*What the task asks*: Beneath this instruction is a listing. Transcribe from it only the stretch from the line with "Thistle (149, 1963)" through the line with "Reichardia (145, 1872)", both end lines included, exactly as written.
*** Opening of Records shown ***
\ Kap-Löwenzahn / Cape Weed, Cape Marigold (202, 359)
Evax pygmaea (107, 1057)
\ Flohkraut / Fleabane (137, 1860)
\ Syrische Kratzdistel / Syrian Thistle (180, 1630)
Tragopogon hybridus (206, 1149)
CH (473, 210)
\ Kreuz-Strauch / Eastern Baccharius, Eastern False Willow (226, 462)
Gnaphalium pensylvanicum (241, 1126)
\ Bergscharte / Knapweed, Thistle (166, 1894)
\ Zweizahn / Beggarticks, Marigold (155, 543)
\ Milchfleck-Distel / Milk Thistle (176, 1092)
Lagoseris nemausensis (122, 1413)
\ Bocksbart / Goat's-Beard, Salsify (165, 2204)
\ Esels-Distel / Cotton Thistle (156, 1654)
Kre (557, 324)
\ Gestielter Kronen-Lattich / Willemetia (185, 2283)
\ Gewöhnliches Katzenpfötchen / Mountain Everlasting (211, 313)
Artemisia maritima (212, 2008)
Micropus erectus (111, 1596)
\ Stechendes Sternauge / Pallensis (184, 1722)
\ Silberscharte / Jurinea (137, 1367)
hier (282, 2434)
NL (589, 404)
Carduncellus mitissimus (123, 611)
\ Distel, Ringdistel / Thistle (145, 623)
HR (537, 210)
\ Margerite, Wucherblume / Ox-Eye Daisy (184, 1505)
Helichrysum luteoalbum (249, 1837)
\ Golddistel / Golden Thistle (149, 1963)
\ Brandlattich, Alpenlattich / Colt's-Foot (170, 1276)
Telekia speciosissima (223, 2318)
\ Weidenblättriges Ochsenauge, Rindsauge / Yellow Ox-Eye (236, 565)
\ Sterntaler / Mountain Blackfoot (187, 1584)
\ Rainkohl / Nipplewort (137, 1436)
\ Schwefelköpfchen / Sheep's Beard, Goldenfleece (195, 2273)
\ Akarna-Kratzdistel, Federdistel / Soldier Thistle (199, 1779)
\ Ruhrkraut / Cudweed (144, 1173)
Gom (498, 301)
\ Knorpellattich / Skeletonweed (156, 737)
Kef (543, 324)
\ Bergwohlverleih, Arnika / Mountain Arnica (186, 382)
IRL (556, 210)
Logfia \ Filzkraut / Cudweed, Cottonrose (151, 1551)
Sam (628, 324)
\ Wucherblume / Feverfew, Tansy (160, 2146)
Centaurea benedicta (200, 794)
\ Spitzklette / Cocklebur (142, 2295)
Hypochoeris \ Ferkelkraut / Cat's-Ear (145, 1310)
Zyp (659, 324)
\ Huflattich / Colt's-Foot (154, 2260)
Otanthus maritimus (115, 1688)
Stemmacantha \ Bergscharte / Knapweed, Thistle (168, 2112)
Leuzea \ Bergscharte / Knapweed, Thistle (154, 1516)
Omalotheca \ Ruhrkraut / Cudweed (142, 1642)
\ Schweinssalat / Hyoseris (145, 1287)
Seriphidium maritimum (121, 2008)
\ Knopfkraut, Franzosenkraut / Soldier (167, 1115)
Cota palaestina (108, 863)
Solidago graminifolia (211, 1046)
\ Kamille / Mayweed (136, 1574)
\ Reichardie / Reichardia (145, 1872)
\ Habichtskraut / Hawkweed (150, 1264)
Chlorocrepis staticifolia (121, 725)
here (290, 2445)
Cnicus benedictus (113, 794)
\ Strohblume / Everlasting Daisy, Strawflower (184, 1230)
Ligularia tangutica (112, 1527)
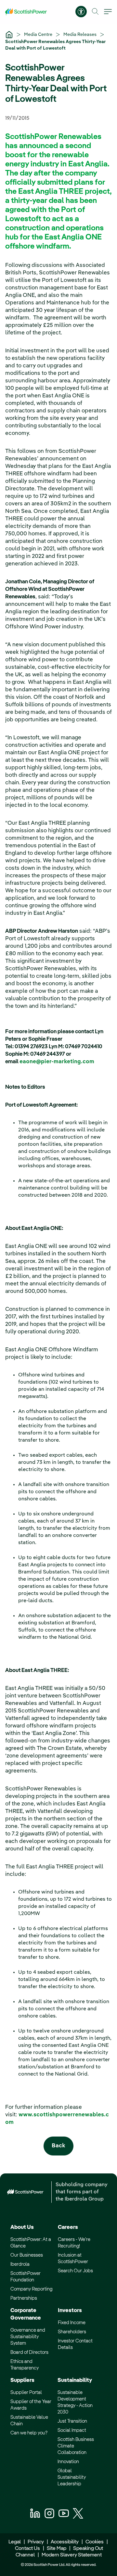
*** Close of Records shown ***
*Worked solution*:
\ Golddistel / Golden Thistle (149, 1963)
\ Brandlattich, Alpenlattich / Colt's-Foot (170, 1276)
Telekia speciosissima (223, 2318)
\ Weidenblättriges Ochsenauge, Rindsauge / Yellow Ox-Eye (236, 565)
\ Sterntaler / Mountain Blackfoot (187, 1584)
\ Rainkohl / Nipplewort (137, 1436)
\ Schwefelköpfchen / Sheep's Beard, Goldenfleece (195, 2273)
\ Akarna-Kratzdistel, Federdistel / Soldier Thistle (199, 1779)
\ Ruhrkraut / Cudweed (144, 1173)
Gom (498, 301)
\ Knorpellattich / Skeletonweed (156, 737)
Kef (543, 324)
\ Bergwohlverleih, Arnika / Mountain Arnica (186, 382)
IRL (556, 210)
Logfia \ Filzkraut / Cudweed, Cottonrose (151, 1551)
Sam (628, 324)
\ Wucherblume / Feverfew, Tansy (160, 2146)
Centaurea benedicta (200, 794)
\ Spitzklette / Cocklebur (142, 2295)
Hypochoeris \ Ferkelkraut / Cat's-Ear (145, 1310)
Zyp (659, 324)
\ Huflattich / Colt's-Foot (154, 2260)
Otanthus maritimus (115, 1688)
Stemmacantha \ Bergscharte / Knapweed, Thistle (168, 2112)
Leuzea \ Bergscharte / Knapweed, Thistle (154, 1516)
Omalotheca \ Ruhrkraut / Cudweed (142, 1642)
\ Schweinssalat / Hyoseris (145, 1287)
Seriphidium maritimum (121, 2008)
\ Knopfkraut, Franzosenkraut / Soldier (167, 1115)
Cota palaestina (108, 863)
Solidago graminifolia (211, 1046)
\ Kamille / Mayweed (136, 1574)
\ Reichardie / Reichardia (145, 1872)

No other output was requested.